▸ 課題の指示: ヤコブの家族と故郷への思いについての文章を、一字一句変えずに最初から最後まで打ち直してください。

▸ 本文抜粋:
★ ★ ★ ★ ★ ★ ★
レアとラケルは、競って子供を生みました。自分たちに子供が生まれなくなると、それぞれ自分の女奴隷を通して子供を得ようとしました。そのようにして、ヤコブには多くの息子たちが与えられました。その名前を並べると、ルベン、シメオン、レビ、ユダ、ダン、ナフタリ、ガド、アシェル、イサカル、ゼブルン、ヨセフ、そして最後にベニヤミンです。この12人の息子たちが、基本的には、後のイスラエルの12の部族のもとになったのです。ただし、12部族の名前とこの12人は一致していないところがあります。その事情については、おいおいにお話しすることになるでしょう。いずれにせよ、ヤコブは逃亡先のハランで、このように多くの家族、子供たちを得たのです。そこに、神様の祝福の印がありました。

また彼は、これも神様の導きによって、ラバンのもとで多くの家畜を持つようになりました。兄の怒りを恐れて身一つで逃亡したヤコブは、逃亡先である叔父ラバンのもとに20年間留まる間に、非常に豊かな、大家族になったのです。しかしヤコブの思いはいつも生まれ故郷であるカナンの地に向けられていました。いつかは故郷に帰りたい、という願いが日に日に強くなっていったのです。神様もかつて、あなたを必ずこの土地に連れ帰る、と約束して下さっていました。しかし故郷には、彼がだまして長子としての権利と祝福を奪い取ってしまった兄エサウがいます。そこへどのようにして帰ることができるだろうか。それがヤコブの悩みの種だったのです。
★ ★ ★ ★ ★ ★ ★
▸ 提供データ:

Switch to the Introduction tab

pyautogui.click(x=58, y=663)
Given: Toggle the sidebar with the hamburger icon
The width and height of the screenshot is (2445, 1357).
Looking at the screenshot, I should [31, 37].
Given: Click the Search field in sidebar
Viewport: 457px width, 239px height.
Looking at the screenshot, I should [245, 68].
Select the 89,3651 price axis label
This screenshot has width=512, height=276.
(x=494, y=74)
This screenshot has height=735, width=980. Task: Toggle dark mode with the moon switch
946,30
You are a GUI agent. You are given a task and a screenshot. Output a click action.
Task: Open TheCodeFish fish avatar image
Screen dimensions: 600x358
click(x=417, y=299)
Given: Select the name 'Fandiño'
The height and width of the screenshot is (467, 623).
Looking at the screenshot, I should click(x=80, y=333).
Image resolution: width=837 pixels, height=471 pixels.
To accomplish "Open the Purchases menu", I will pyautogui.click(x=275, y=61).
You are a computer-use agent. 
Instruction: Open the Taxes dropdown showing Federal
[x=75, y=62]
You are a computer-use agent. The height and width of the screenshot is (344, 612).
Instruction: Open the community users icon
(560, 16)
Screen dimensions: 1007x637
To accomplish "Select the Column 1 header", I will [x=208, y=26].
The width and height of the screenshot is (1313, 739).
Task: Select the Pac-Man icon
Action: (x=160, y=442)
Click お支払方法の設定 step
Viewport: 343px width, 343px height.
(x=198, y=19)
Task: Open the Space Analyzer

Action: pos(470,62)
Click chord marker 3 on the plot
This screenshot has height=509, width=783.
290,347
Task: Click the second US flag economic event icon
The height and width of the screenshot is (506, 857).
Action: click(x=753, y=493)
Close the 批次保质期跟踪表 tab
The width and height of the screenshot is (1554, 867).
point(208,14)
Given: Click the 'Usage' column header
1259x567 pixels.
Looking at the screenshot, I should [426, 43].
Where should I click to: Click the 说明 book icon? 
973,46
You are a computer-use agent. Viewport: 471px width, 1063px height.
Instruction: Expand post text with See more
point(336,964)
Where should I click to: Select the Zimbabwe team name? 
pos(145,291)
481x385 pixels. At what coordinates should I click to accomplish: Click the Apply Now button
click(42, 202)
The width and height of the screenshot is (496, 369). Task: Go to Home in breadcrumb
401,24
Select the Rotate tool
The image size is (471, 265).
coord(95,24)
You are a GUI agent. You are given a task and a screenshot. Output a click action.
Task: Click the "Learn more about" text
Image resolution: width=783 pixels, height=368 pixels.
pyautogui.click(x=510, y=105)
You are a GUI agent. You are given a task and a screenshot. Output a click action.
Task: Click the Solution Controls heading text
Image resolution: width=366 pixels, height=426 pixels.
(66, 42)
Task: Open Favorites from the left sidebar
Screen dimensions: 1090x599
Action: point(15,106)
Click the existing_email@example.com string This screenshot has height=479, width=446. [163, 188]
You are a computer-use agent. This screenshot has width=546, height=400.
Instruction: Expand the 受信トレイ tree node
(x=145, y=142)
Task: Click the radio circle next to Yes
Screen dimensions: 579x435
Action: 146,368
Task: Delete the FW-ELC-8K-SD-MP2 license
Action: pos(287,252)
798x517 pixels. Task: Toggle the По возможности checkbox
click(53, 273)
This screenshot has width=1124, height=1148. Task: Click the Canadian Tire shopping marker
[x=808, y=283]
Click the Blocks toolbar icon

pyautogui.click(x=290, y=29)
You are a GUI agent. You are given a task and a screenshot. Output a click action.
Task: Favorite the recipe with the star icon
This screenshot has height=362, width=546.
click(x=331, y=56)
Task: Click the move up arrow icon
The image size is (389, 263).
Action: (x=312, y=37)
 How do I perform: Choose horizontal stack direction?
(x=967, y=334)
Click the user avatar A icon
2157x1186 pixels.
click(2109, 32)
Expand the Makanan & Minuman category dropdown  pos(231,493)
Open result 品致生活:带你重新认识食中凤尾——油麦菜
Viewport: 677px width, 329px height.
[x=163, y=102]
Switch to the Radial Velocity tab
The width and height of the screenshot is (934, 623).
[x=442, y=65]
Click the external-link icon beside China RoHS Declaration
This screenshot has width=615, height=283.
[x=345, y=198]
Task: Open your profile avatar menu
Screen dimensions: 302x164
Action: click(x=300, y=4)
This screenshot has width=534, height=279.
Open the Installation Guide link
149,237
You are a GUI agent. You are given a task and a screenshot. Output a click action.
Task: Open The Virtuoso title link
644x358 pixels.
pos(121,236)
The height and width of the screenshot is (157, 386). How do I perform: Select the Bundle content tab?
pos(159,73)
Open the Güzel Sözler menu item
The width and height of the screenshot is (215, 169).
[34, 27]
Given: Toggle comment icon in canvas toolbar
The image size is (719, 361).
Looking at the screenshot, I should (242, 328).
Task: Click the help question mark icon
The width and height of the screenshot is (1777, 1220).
★ ★ ★ ★ ★ ★ ★
▸ 解答:
レアとラケルは、競って子供を生みました。自分たちに子供が生まれなくなると、それぞれ自分の女奴隷を通して子供を得ようとしました。そのようにして、ヤコブには多くの息子たちが与えられました。その名前を並べると、ルベン、シメオン、レビ、ユダ、ダン、ナフタリ、ガド、アシェル、イサカル、ゼブルン、ヨセフ、そして最後にベニヤミンです。この12人の息子たちが、基本的には、後のイスラエルの12の部族のもとになったのです。ただし、12部族の名前とこの12人は一致していないところがあります。その事情については、おいおいにお話しすることになるでしょう。いずれにせよ、ヤコブは逃亡先のハランで、このように多くの家族、子供たちを得たのです。そこに、神様の祝福の印がありました。

また彼は、これも神様の導きによって、ラバンのもとで多くの家畜を持つようになりました。兄の怒りを恐れて身一つで逃亡したヤコブは、逃亡先である叔父ラバンのもとに20年間留まる間に、非常に豊かな、大家族になったのです。しかしヤコブの思いはいつも生まれ故郷であるカナンの地に向けられていました。いつかは故郷に帰りたい、という願いが日に日に強くなっていったのです。神様もかつて、あなたを必ずこの土地に連れ帰る、と約束して下さっていました。しかし故郷には、彼がだまして長子としての権利と祝福を奪い取ってしまった兄エサウがいます。そこへどのようにして帰ることができるだろうか。それがヤコブの悩みの種だったのです。